The March 16, 2016 JBJS includes a careful incidence, treatment, and outcome analysis by Pearson et al. of CMS data regarding C2 cervical-spine fractures that occurred in the Medicare population from 2000 to 2011. The study’s methodological quality comes as no surprise, as the group hails from Dartmouth, the home of the renowned Dartmouth Atlas of Health Care, which has posed many vexing clinical and cost questions for the orthopaedic community.
Pearson et al. found that while the incidence of C2 fractures in the elderly increased 135% from 2000 to 2011, the rate of surgical treatment for this injury remained essentially unchanged. I find that static rate of surgical treatment troubling, because, after controlling for potential confounders, the authors found that surgical treatment was associated with a nearly 50% decrease in 30-day mortality and a 37% decrease in one-year mortality, relative to nonoperative approaches.
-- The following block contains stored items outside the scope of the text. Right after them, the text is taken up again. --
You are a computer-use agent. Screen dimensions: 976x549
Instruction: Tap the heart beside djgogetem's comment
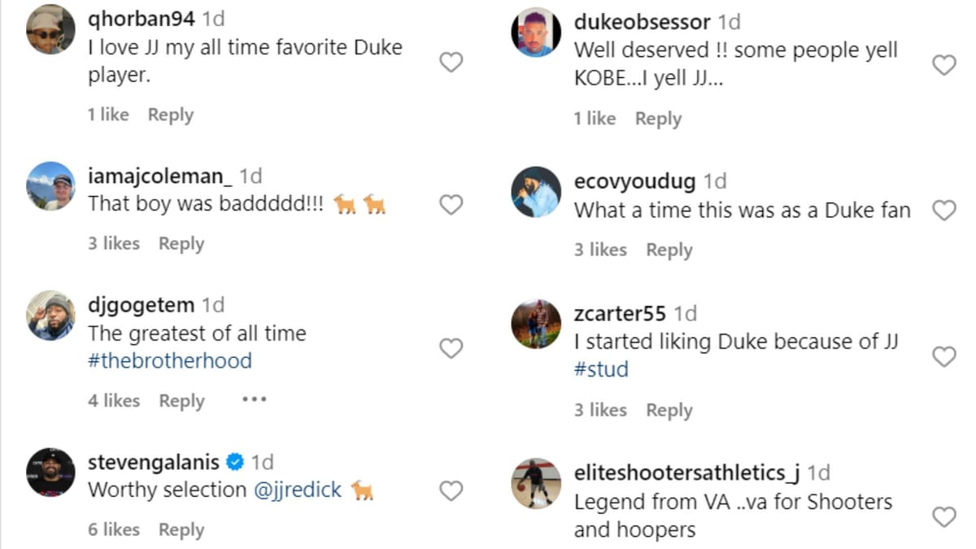coord(451,349)
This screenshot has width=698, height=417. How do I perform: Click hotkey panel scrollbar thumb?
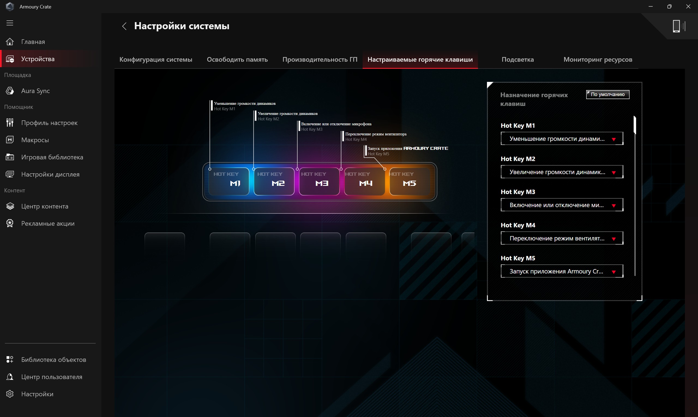[635, 125]
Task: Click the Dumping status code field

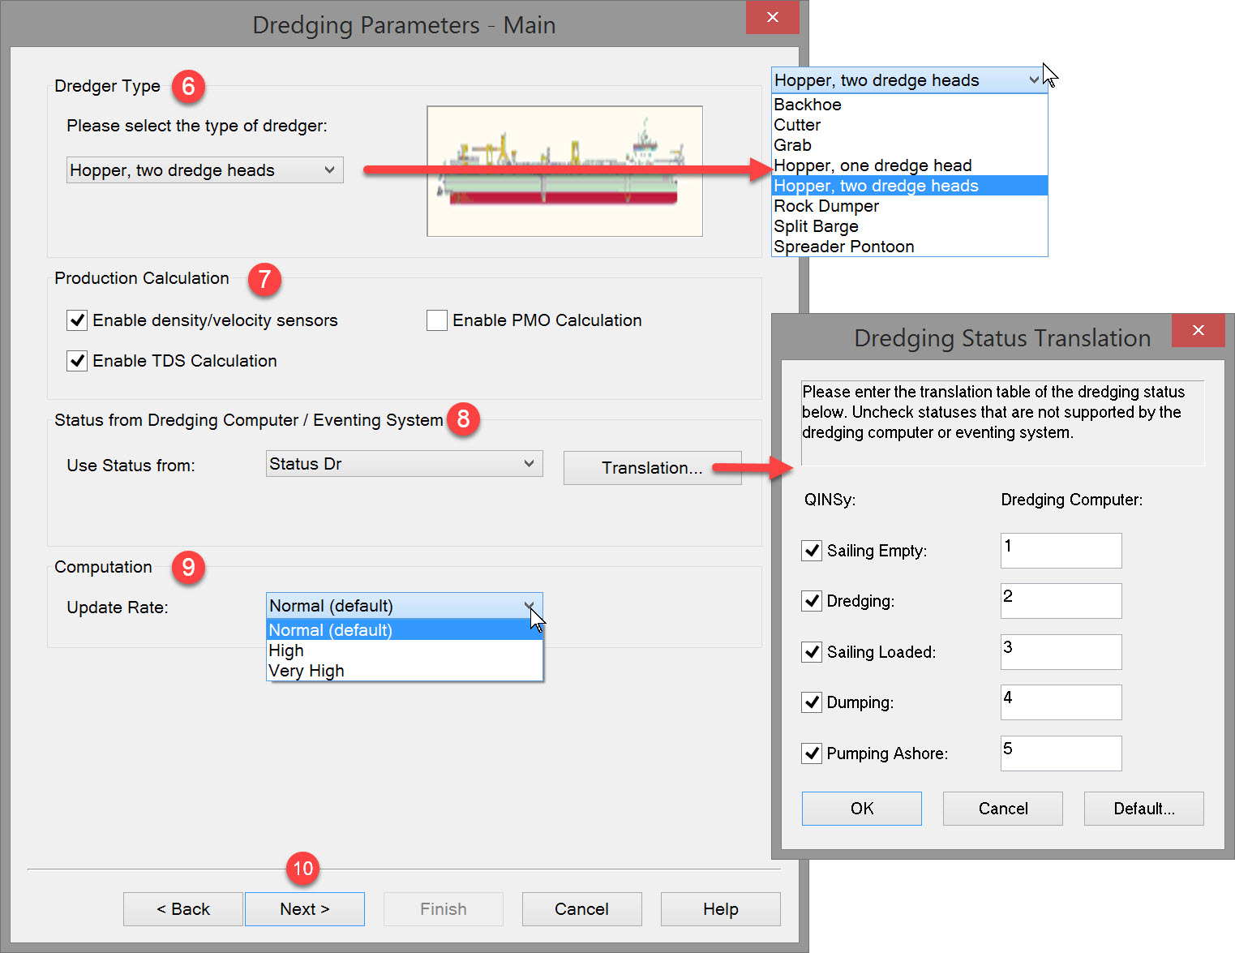Action: pos(1061,702)
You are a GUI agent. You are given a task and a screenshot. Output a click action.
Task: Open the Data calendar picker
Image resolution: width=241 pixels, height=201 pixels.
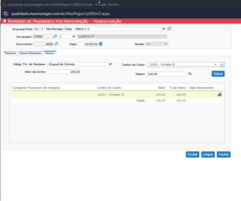point(101,44)
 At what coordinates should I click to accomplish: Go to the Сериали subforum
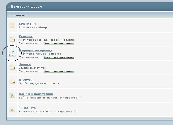click(26, 36)
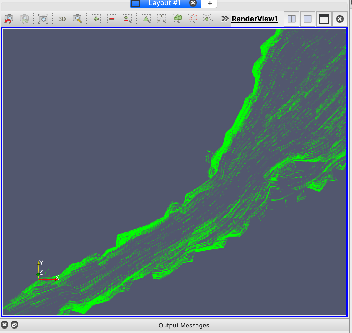The height and width of the screenshot is (333, 352).
Task: Activate Select Points Through tool
Action: click(x=193, y=19)
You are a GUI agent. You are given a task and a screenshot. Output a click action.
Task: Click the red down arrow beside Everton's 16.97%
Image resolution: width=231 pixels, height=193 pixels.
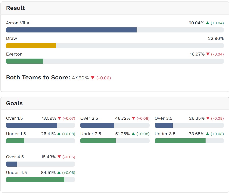[x=208, y=54]
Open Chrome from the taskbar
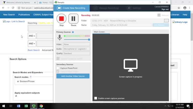This screenshot has width=193, height=109. 41,106
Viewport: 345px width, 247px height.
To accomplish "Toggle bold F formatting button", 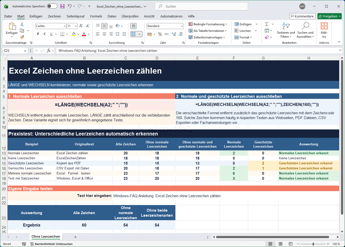I will pos(38,34).
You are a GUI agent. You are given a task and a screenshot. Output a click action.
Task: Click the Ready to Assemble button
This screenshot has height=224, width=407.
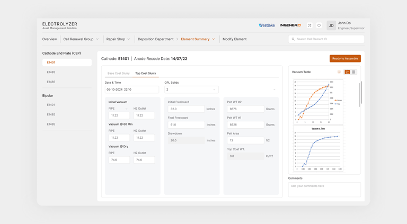pyautogui.click(x=345, y=58)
I believe that our apparent reluctance to perform surgery in these cases is due to the underlying belief that upper C-spine fixation/fusion in the elderly presents a prohibitively high risk. I question that general proposition because we think quite the opposite nowadays when managing hip fractures and many other metaphyseal fractures with high complication profiles in older people. Certainly, the major risks with upper C-spine surgery are potentially fatal neurologic and vascular injuries, but this well-done analysis demonstrates that the mortality outcomes are markedly better with surgery. In addition, JBJS recently published a paper by Joestl et al. on the outcomes of C2 fusions in geriatric patients with a dens fracture nonunion, which confirmed good outcomes and a favorable risk profile (see related OrthoBuzz post).
I think it is time for the orthopaedic, neurological-spine, and rehabilitation communities to seriously reconsider our approach to elders with C2 fractures. As Pearson et al. conclude, until an RCT is performed on this question (if ever), “surgeons and patients should use the available data in a shared decision-making model to choose the treatment consistent with an individual patient’s values.”